Of course, throwing away excess properties is often indicative of a problem. If you pass an object literal directly to a function, then any extra properties on that literal will most likely be completely ignored and forgotten about. That could be indicative of an error, and so object literals undergo checking for excess properties:

function foo(a: Options) {
    return a.str;
}

const resultA = foo({
    str: "a",
    extraOption: "errors as expected", // error
});

The reason why this goes away for something like

function bar<T extends Options>(a: T) {
    return a.str as T["str"];
}
const resultB = bar({
    str: "a",
    extraOption: "no error!?",
});

is because generic functions do have the possibility of keeping track of such extra properties:

function barKT<T extends Options>(a: T) {
    return { ...a, andMore: "hello" }
}
const resultKT = barKT({ str: "a", num: Math.PI });
console.log(resultKT.num.toFixed(2)) // "3.14"

But in your version of bar() you are only returning the str property, so excess properties really will be lost. So you'd like an error on excess properties, and you're not getting one.;


But this raises the question: why is bar() generic? If you don't want to allow excess properties and you only care about the one str property, then there's no obvious motivation for T extends Options. If you only want to possibly narrow the type of T["str"], then in fact you only want that part of the input to be generic:

function barC<S extends Options["str"]>(a: { str: S }) {
    return a.str;
}

const resultC = barC({
    str: "a",
    extraOption: "error", // error here
});

But if you really do neet T extends Options for some reason, you can discourage excess properties by making the function input be of a mapped type where excess properties have their property value types mapped to the never type.

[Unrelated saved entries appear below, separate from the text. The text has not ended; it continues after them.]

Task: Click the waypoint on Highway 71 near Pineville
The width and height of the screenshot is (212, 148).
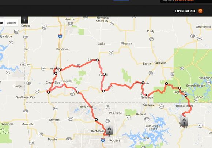Action: (x=78, y=92)
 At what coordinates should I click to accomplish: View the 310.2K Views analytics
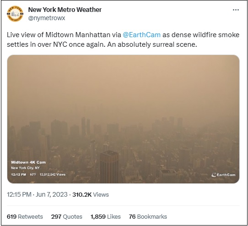tap(91, 194)
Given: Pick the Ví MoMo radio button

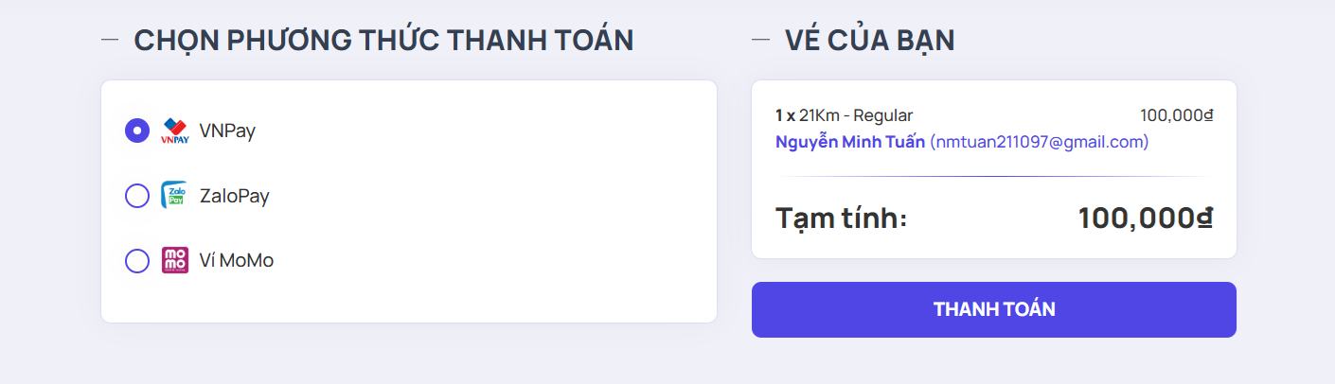Looking at the screenshot, I should [x=137, y=260].
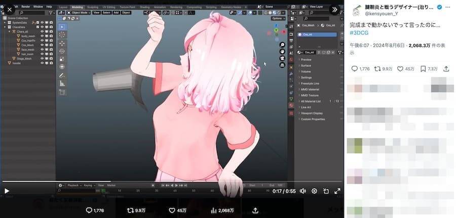Open the #3DCG hashtag link
456x218 pixels.
(359, 32)
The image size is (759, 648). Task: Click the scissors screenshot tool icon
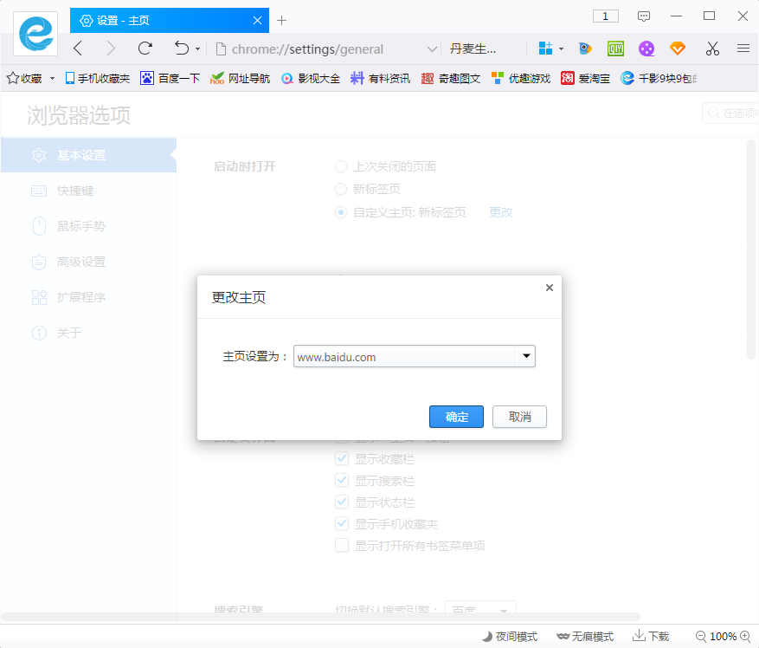tap(711, 49)
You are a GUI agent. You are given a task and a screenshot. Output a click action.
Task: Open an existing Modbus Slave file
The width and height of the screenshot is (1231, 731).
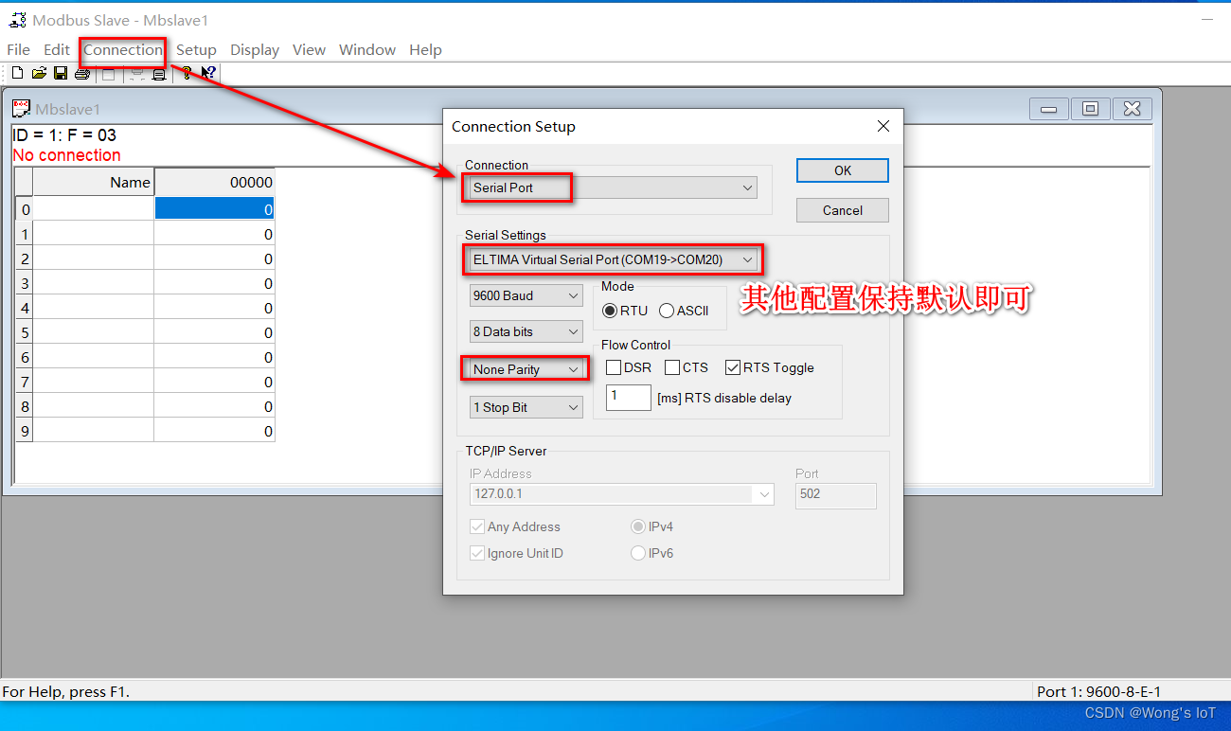[38, 73]
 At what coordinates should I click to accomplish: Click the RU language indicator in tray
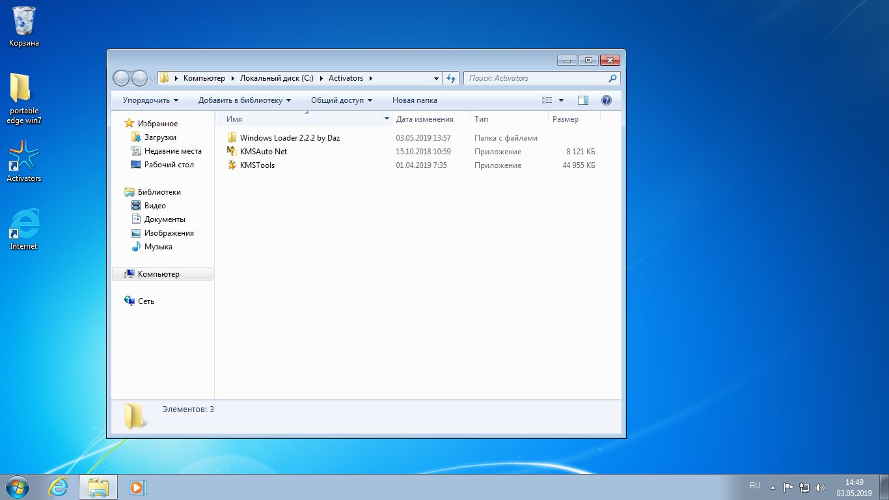(754, 486)
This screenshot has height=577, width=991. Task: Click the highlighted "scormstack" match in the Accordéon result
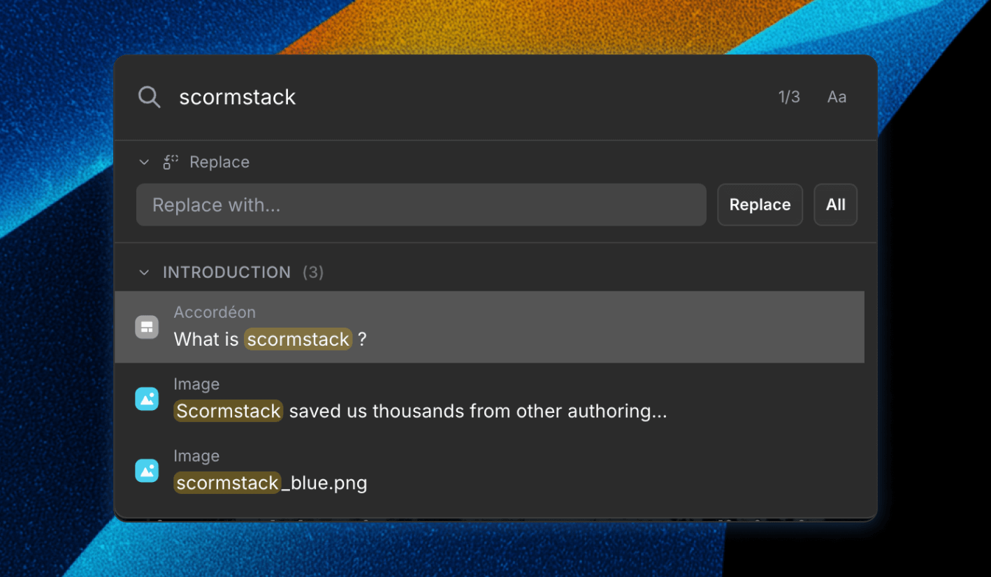[x=298, y=339]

Since there are no values of type never, the object literal passed in cannot meet that requirement, and they will generate an error:

function barD<T extends Options>(a: 
  { [K in keyof T]: K extends keyof Options ? T[K] : never }
) {
    return a.str
}

const resultD = barD({
    str: "a",
    extraOption: "error", // error here
});

Hooray!


Again, while this discourages excess properties, it does not absolutely prevent them. Structural subtyping requires that you can widen a {str: "a" | "b", extraOption: string} to {str: "a" | "b"}:

const someValue = {
    str: "a",
    extraOption: "error",
} as const;

const someOptions: Options = someValue; // okay

barC(someOptions); // no error
barD(someOptions); // no error

So again, you should make sure your implementations don't assume that excess properties are impossible.